SUPPLIED MATERIAL ▸
===
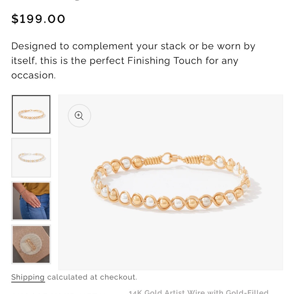Click inside the product image gallery area
The image size is (294, 294).
point(171,182)
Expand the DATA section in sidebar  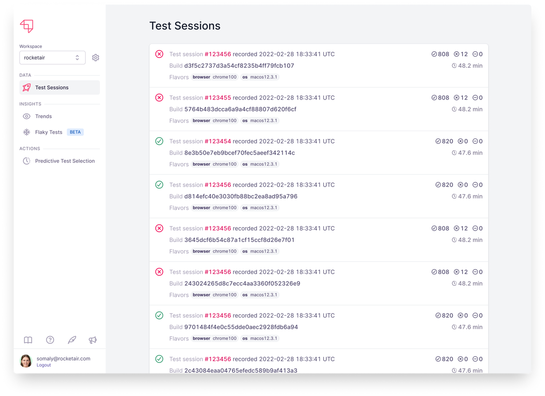tap(25, 75)
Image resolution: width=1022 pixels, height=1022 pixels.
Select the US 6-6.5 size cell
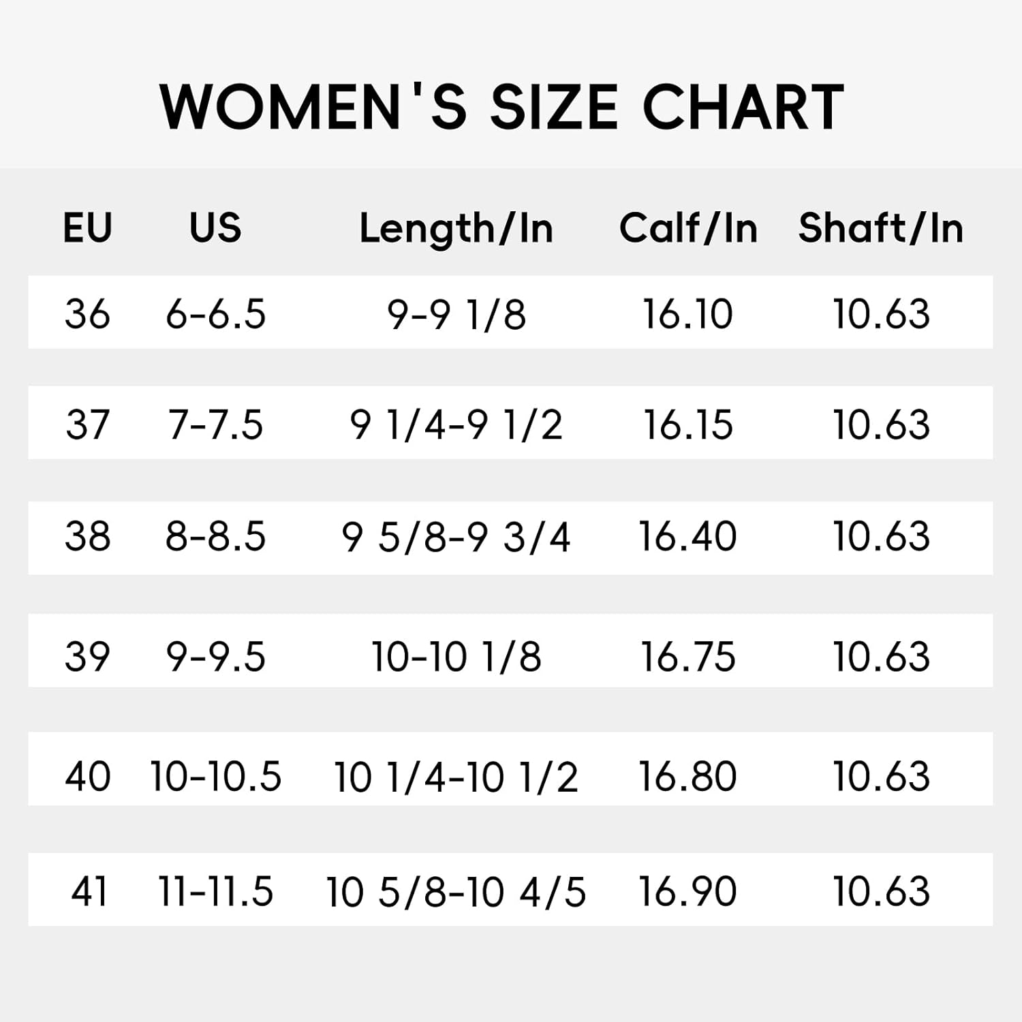[x=215, y=314]
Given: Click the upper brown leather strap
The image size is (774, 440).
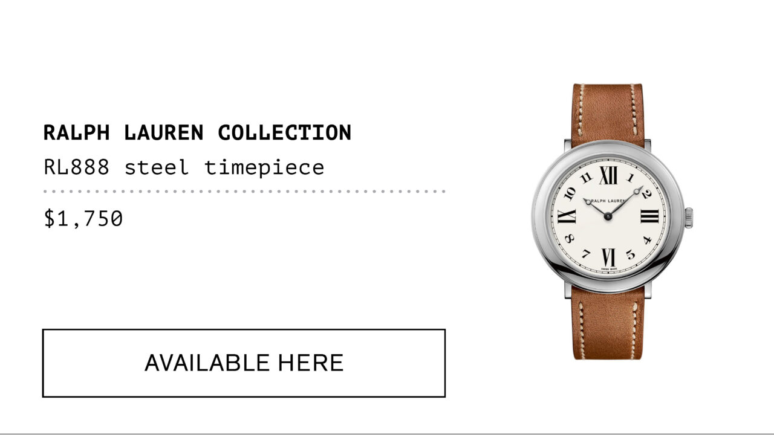Looking at the screenshot, I should click(608, 114).
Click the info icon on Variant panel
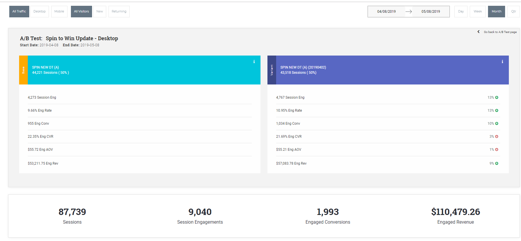The image size is (521, 241). tap(502, 62)
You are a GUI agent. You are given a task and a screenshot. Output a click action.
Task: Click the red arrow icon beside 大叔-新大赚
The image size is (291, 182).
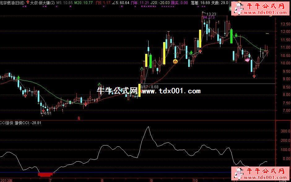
===
AIM OF THE TASK ▸ Leaving every picture out, write out exactly the lines from the one that holds "Image resolution: width=1022" through the end of the listing, both included.

SOLUTION FOR THIS TASK ▸
Image resolution: width=1022 pixels, height=1022 pixels.
Select the US 6-6.5 size cell
[x=215, y=314]
Given: Click the upper brown leather strap
The image size is (774, 440).
Looking at the screenshot, I should click(608, 114).
Click the info icon on Variant panel
The image size is (521, 241). tap(502, 62)
You are a GUI agent. You are given a task and a screenshot. Output a click action.
Task: Click the red arrow icon beside 大叔-新大赚
The image size is (291, 182).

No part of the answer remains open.